The course of intensive care unit was generally low in complications. Median duration of post-operative mechanical ventilation was less than 24 h, and median length of PICU stay was 4 days. The mortality rate in the intensive care unit was low at 3% and thus lower than expected by the P-MODS. One death occurred due to septic erosion of the abdominal aorta with Klebsiella pneumoniae. Although all patients met pRIFLE criteria only 4 patients met the “failure” criteria, and no patient met the “loss” criteria.

One of the most challenging groups of tumors regarding GTR in our view is the group of ganglioneuroma. This group contains tumors with the highest numbers of IDRF; also, duration of surgery was the longest in affected children.
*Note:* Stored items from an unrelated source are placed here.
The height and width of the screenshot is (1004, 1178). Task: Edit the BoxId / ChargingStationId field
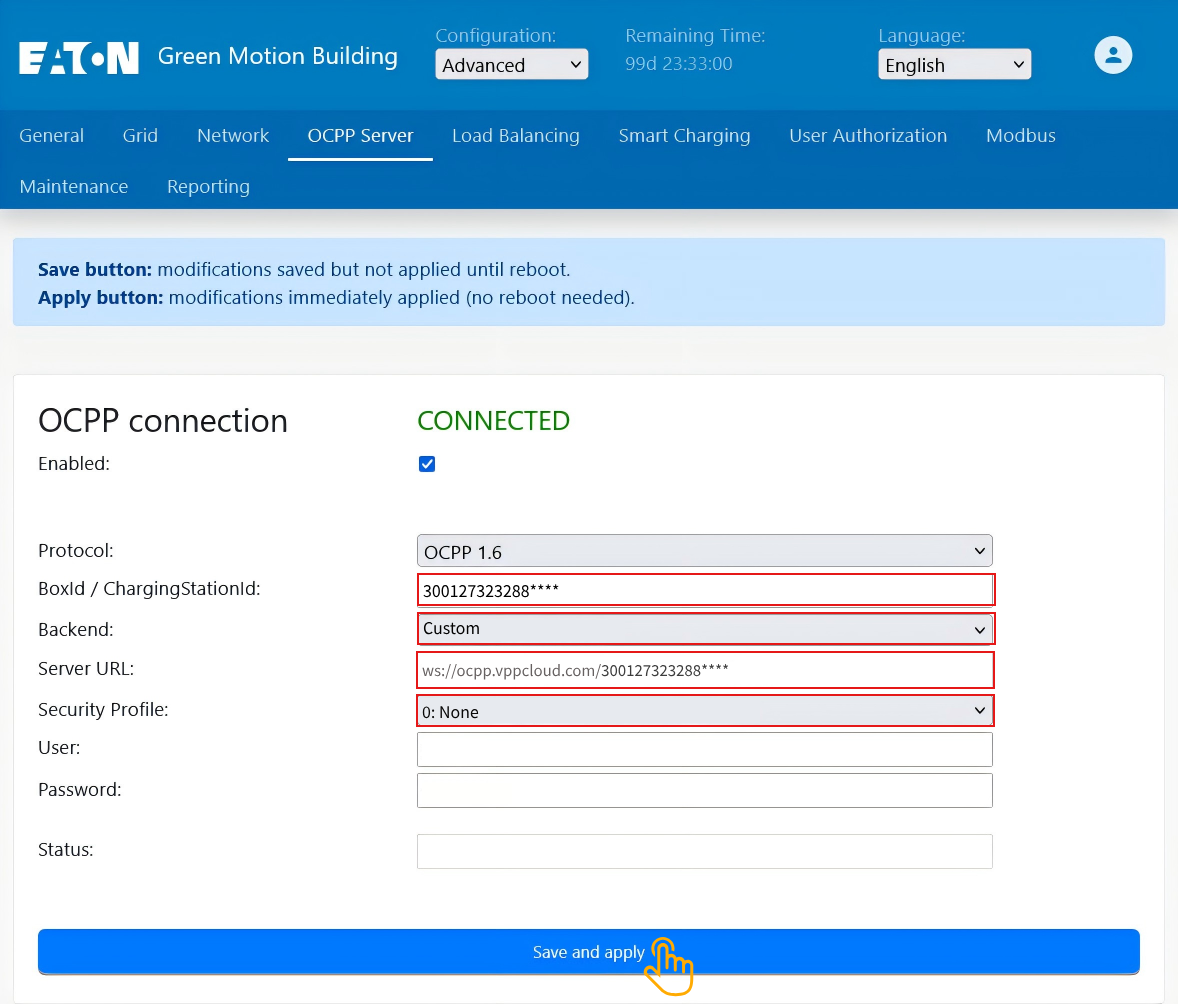pos(704,589)
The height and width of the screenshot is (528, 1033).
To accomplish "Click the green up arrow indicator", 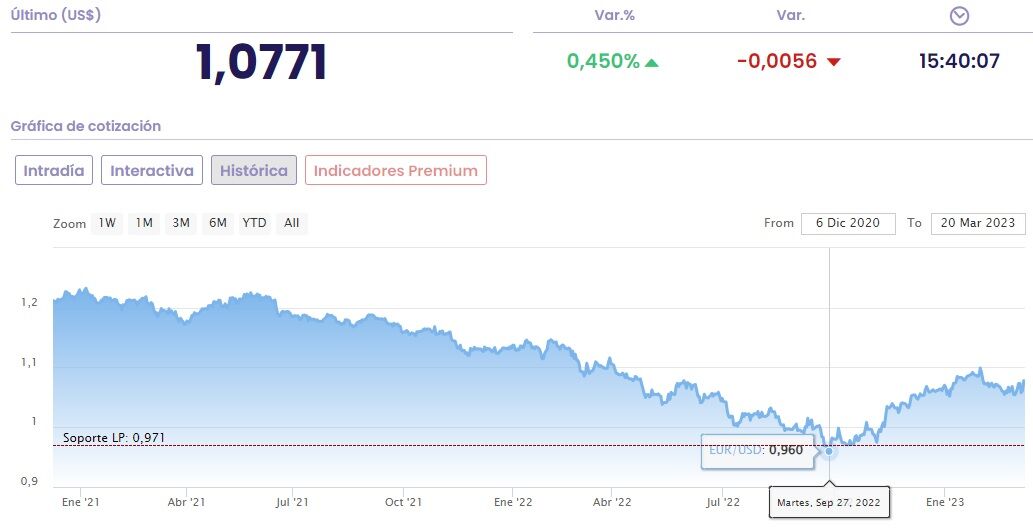I will tap(652, 62).
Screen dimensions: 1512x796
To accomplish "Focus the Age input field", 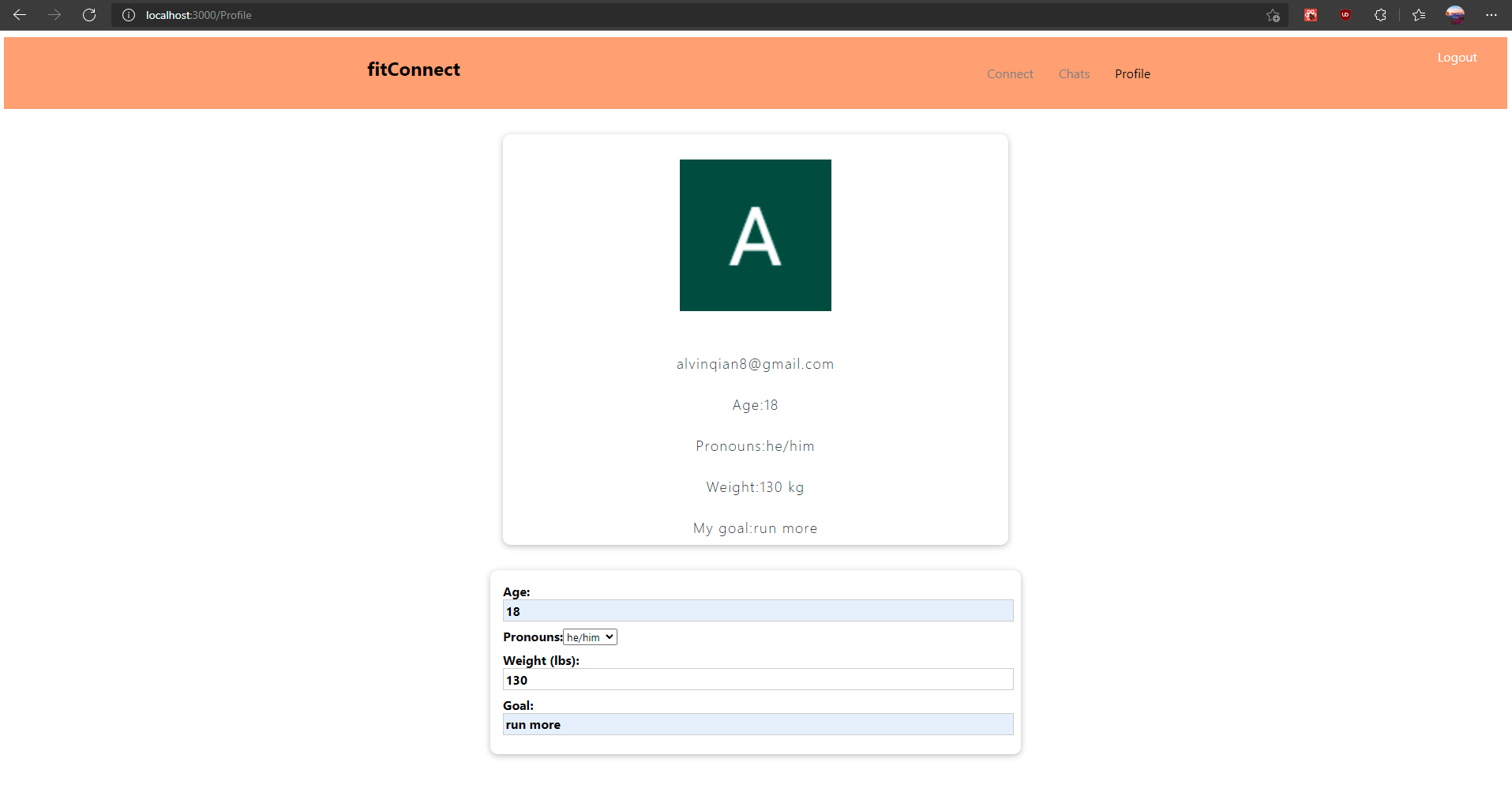I will tap(758, 611).
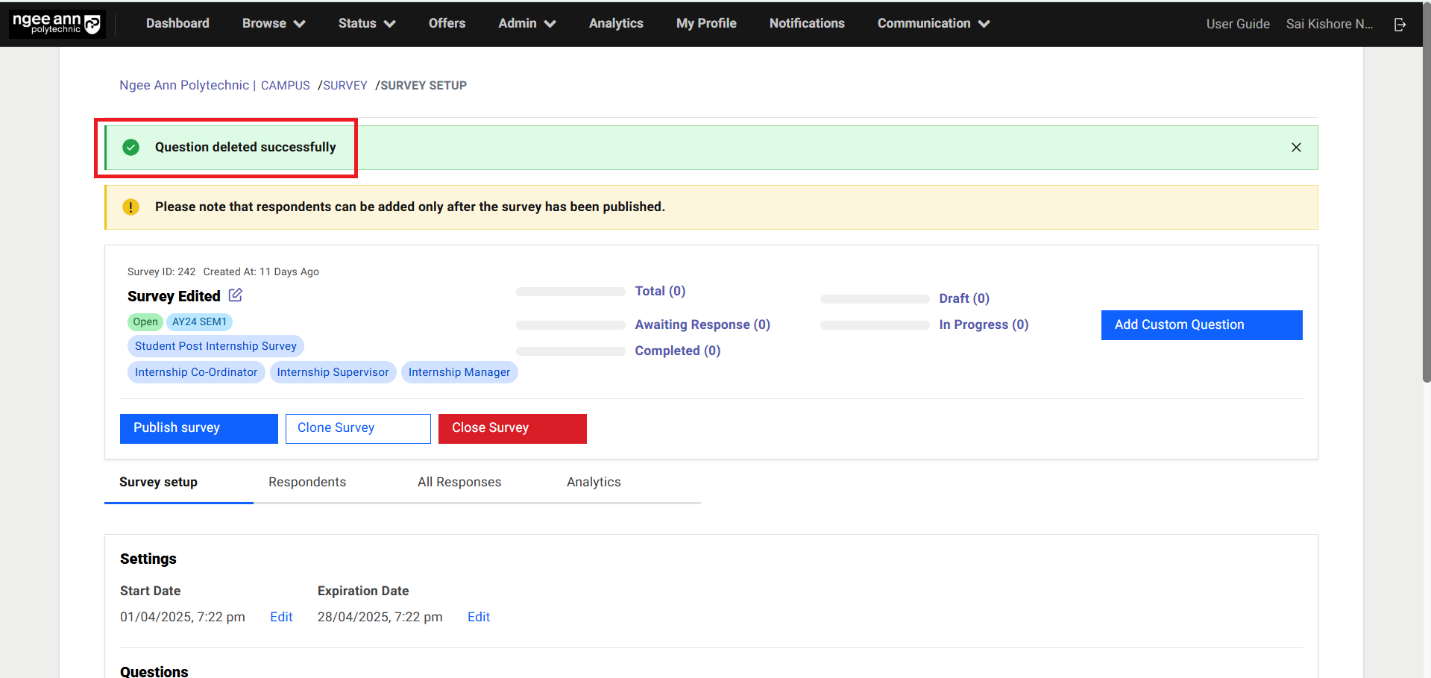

Ganglionuroma sometimes show an invasive and infiltrating growth pattern concerning vessels and organs. Often, these tumors are large (without option of achieving a preoperative shrinkage through chemotherapy) and affect a large portion of the vascular midline axis. Especially when the celiac trunk or the superior mesenteric artery is elongated and thinned because of their course through the encasing tumor, there is a relevant risk of organ perfusion impairment when the liberated vessels shrink together and show a kinking phenomenon after tumor resection. To prevent a further damaging effect of this, we tend to accept for some days an open abdomen after surgery in certain cases with a prolonged immediate post-operative course and therefore an optimization of the patient’s conditions on the Intensive Care Unit. Usually this is possible and does not mean a burden for the patients from an oncological standpoint because children with ganglioneuroma do not need to be scheduled for a post-operative chemotherapy, which in some instances is crucial to be performed rapidly following the operation.

In conclusion, the two-cavity approach is associated with an improved exposure for resection of large and/or complex abdominal neuroblastoma compared to the pure abdominal access. It facilitates securing of the vital vascular structures at the beginning and during dissection of the tumors and thus contributes to a high level of safety during operation. Finally, this approach is tolerated well by the children and does not lead to increased rates of morbidity, and does not delay the initiation of further scheduled treatment components.